What this exercise asks:
**A)** Answer these questions from the Doug Flutie article:
(i) Whom did the Bills decide to start over Flutie two years ago?
(ii) What age will Flutie turn in October?
(iii) In the Newsweek interview, what kind of football team did Snyder say he got by hiring Schottenheimer?
**B)** Write the next part of the Doug Flutie article, starting after its final sentence.

Given passage:
▼

This time, Flutie won't be backup-stabber

ON THE NFL

Pro Football

August 25, 2002|By Ken Murray

The last time Doug Flutie lost his starting job, it divided a team and a city. That was two years ago in Buffalo, when the Bills decided to start quarterback Rob Johnson over Flutie.

The San Diego Chargers don't expect history to repeat itself. At least that was the indication last week after coach Marty Schottenheimer named second-year quarterback Drew Brees the starter ahead of Flutie, who's in his 18th pro season.

Chargers general manager John Butler said he doesn't expect any of the bitterness that accompanied the Flutie-Johnson vendetta to surface in San Diego. Why? Because he said Flutie has respect for Brees.

"When Doug's got respect for somebody and he feels like that person is going to help this football team win, then he's all for it," said Butler, who signed Flutie in Buffalo and again in San Diego. "In Buffalo, the situation was that the competition was on, but there also had to be a respect factor, and it wasn't there."

Schottenheimer made the decision after the first two preseason games. He said the race was too close to call, but he went with Brees, who is 23, because he has the greater upside. Flutie, whose starting record in the NFL is 35-25, will turn 40 in October.

Schottenheimer conceded there probably will be a time when he brings Flutie off the bench to spark the team.

"But as soon as that one's over, win lose or tie, we'll go back to Drew," Schottenheimer said. "The team needs to know who the guy is."

Flutie understands. "I support [the decision] 100 percent," he said. "I have full confidence in him to get the job done, and if the situation ever calls for it, I'll be ready. It sits well with me."

Schottenheimer hasn't started a quarterback as young as Brees since 1985, his first full season with the Cleveland Browns, when he went with 21-year-old Bernie Kosar.

A '60s kind of guy

Washington Redskins owner Daniel Snyder didn't just assail the reputation of Ravens owner Art Modell in that recent Newsweek interview, he also went after Schottenheimer, saying it was a mistake to hire him a year ago.

"I made a ton of mistakes," Snyder said. "I listened to the media when they told me I needed a traditional football guy, an NFL guy, so I did that [by hiring Schottenheimer], and I got a 1960s football team. And 1960s football teams don't really do well these days. I guess that's putting it blunt. Is that too blunt?"

Schottenheimer declined to return the favor in San Diego.

▲

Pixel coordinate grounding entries
▼

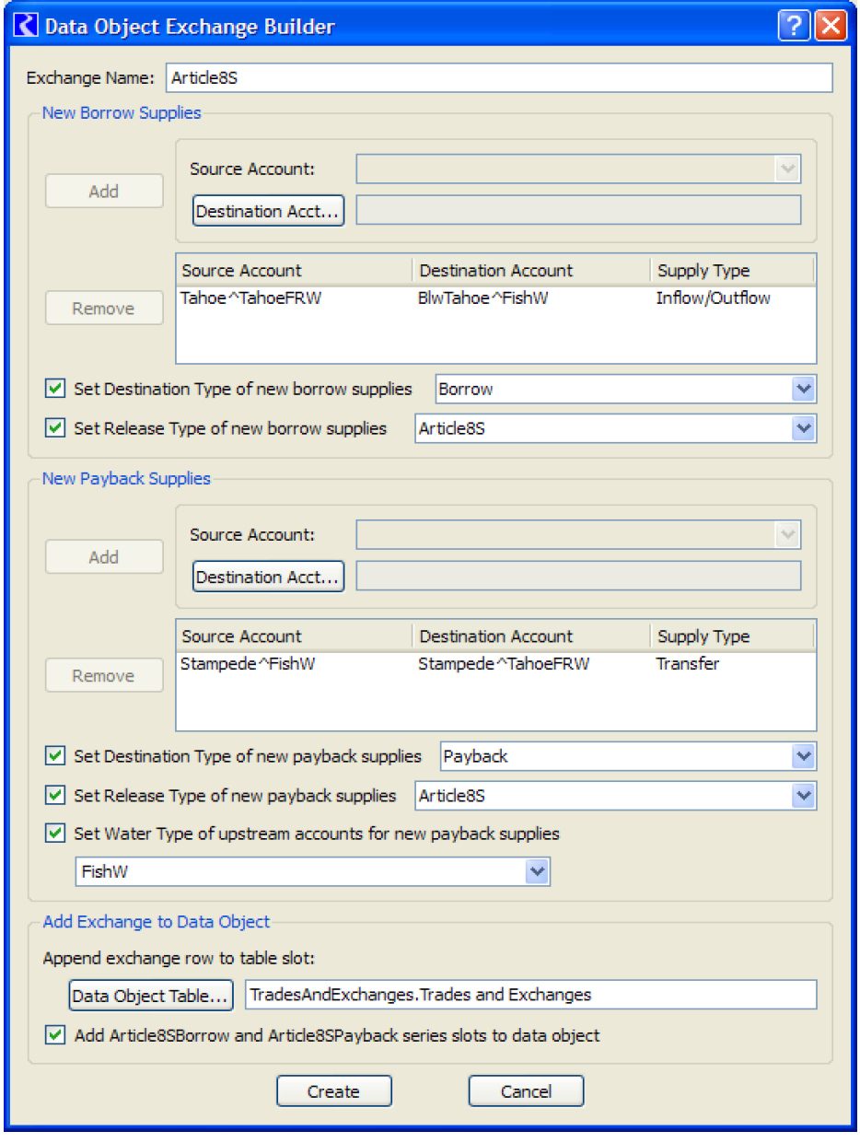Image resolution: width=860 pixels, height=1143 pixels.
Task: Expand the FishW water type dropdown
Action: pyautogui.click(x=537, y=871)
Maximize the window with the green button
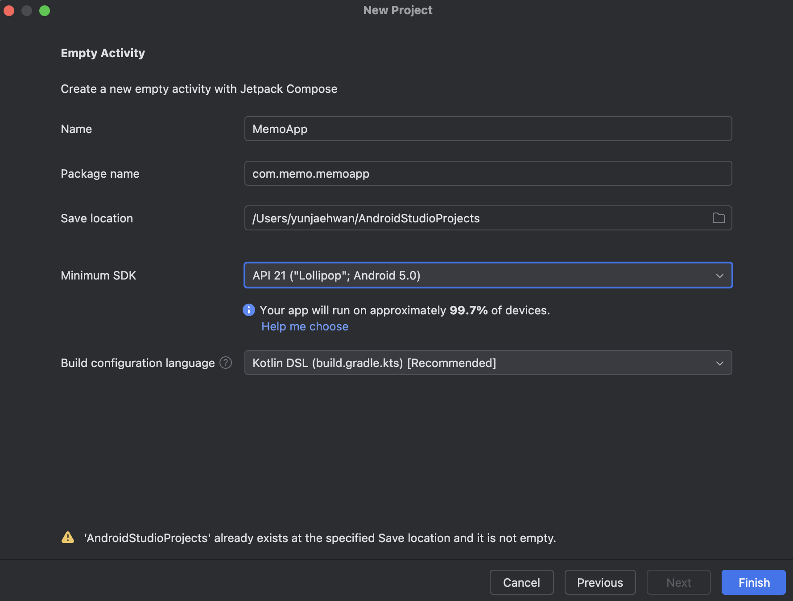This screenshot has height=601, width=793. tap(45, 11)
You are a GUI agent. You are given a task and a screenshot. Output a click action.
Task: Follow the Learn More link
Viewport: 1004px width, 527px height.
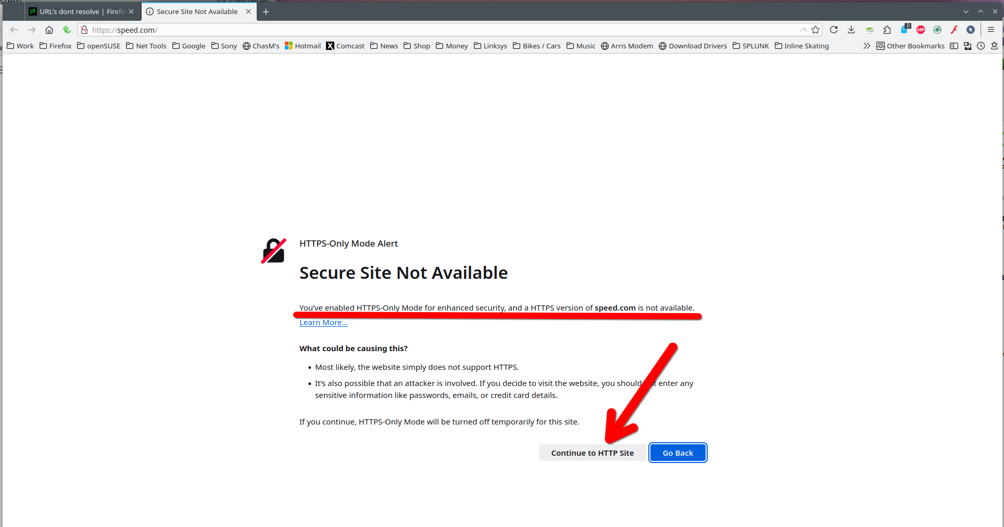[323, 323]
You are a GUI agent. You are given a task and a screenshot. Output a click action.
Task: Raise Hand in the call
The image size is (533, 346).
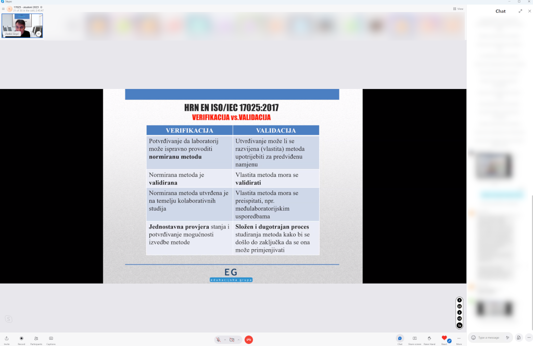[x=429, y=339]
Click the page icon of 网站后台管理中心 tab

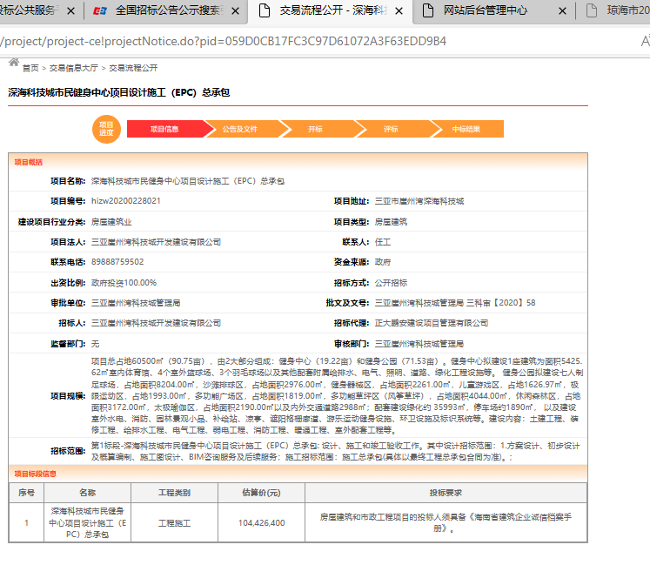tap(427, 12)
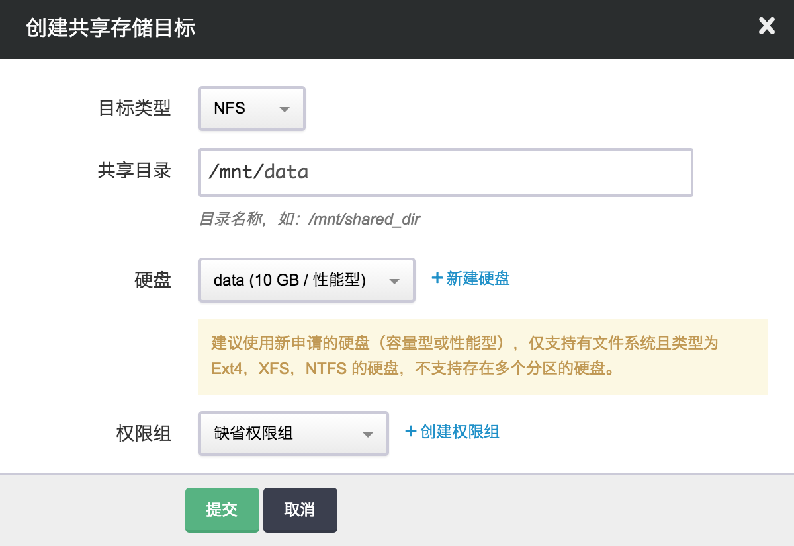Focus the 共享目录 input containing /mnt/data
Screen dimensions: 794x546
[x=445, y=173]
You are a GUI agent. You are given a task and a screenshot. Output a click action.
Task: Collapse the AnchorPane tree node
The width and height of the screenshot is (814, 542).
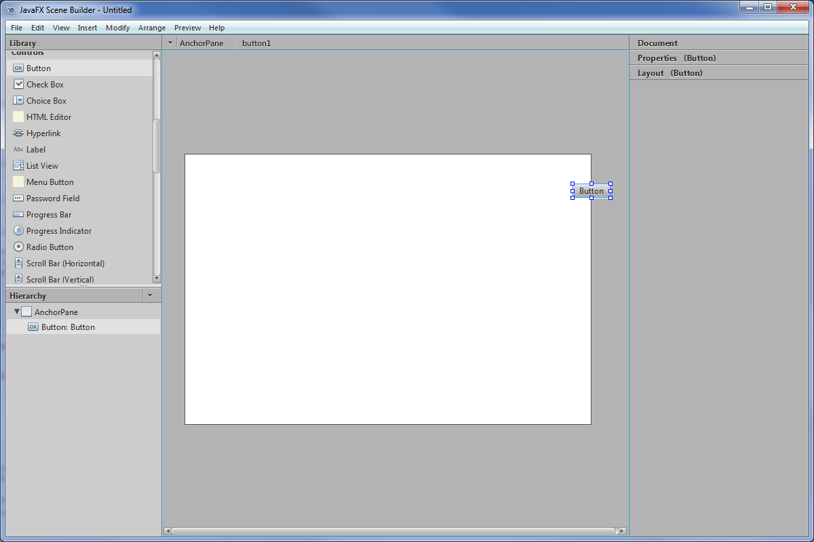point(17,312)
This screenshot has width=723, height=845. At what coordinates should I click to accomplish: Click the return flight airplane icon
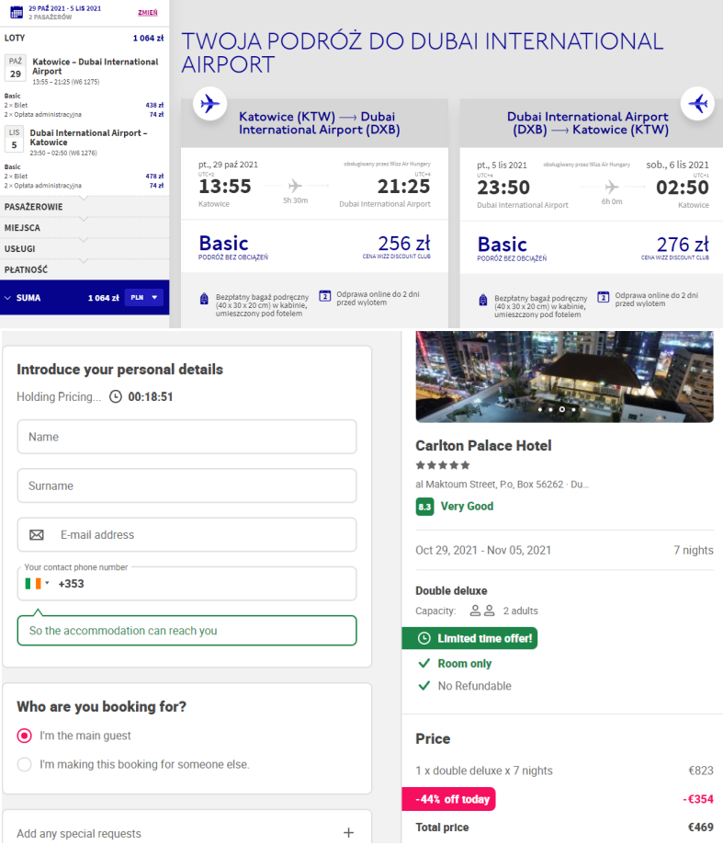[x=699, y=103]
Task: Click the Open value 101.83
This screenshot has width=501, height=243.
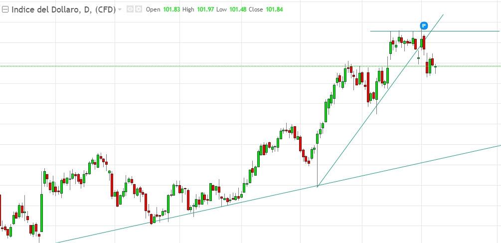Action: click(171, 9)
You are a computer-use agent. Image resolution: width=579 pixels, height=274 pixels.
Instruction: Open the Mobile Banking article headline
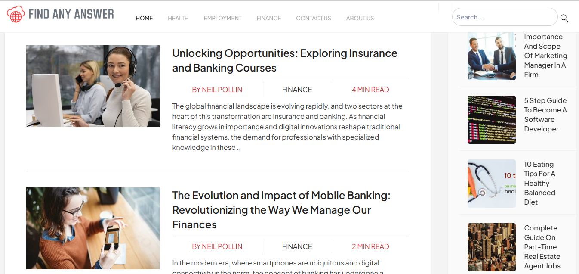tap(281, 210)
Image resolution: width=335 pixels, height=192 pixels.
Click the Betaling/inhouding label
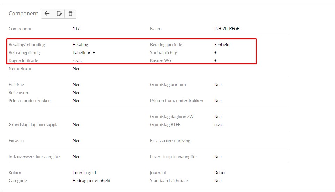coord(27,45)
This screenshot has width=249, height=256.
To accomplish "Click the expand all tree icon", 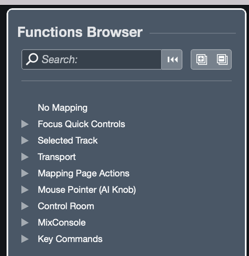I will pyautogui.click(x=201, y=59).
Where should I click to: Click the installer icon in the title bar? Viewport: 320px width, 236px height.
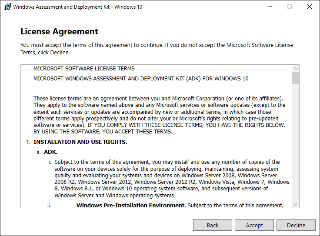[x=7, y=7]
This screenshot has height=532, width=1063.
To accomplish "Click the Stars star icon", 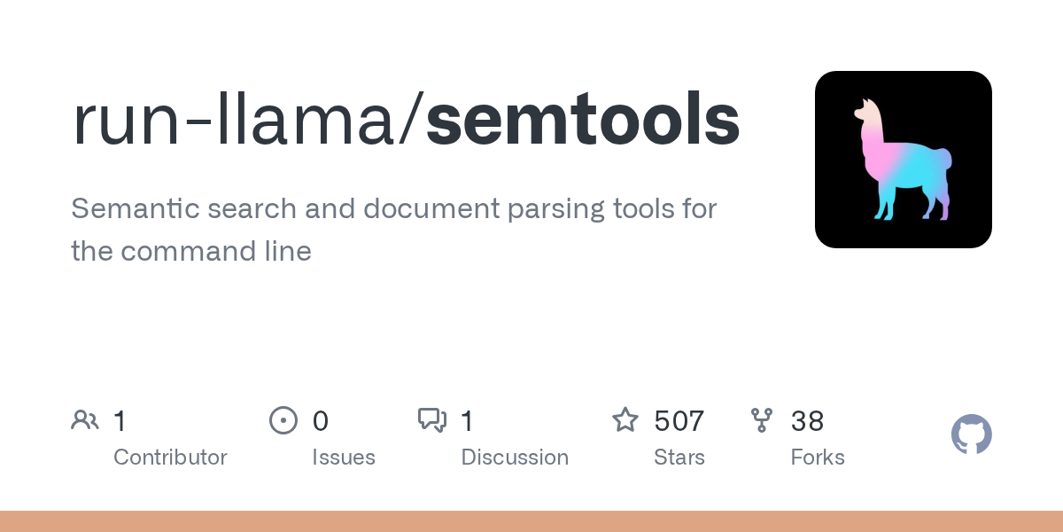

▲

Results for each task:
**A)**
(i) Rob Johnson
(ii) 40
(iii) A 1960s football team

**B)**
Making them pay

Twice in a preseason game against the Dallas Cowboys, Carolina Panthers punter Todd Sauerbrun drove returner Ken-Yon Rambo to the ground with a punishing shoulder-first pop and then stood over him in a taunting pose. Panthers coach John Fox didn't appreciate the unsportsmanlike conduct penalty after the first one, but his teammates relished Sauerbrun's grit.

"I love the guy," said left tackle Todd Steussie. "I think he's like a linebacker in a kicker's body, although you could say he looks like a linebacker, too."

At 5 feet 10 and 211 pounds, Sauerbrun is stronger than most punters. But he also brings an attitude to the field. "This guy is running away with my punt and he's hurting my special teams," he said. "What am I supposed to do? I'm going to hurt the guy?"

Otto ailing

Hall of Fame center Jim Otto, who endured more than 40 operations as a result of his career with the Oakland Raiders, has taken medical leave as the team's special projects director to fight what he says is advanced prostate cancer.

"Normally, you have six months to live when you get [the state of prostate cancer] that I have," said Otto, 64. "But they're trying some new things at the UC Davis Medical Center and I'm going to try to help them."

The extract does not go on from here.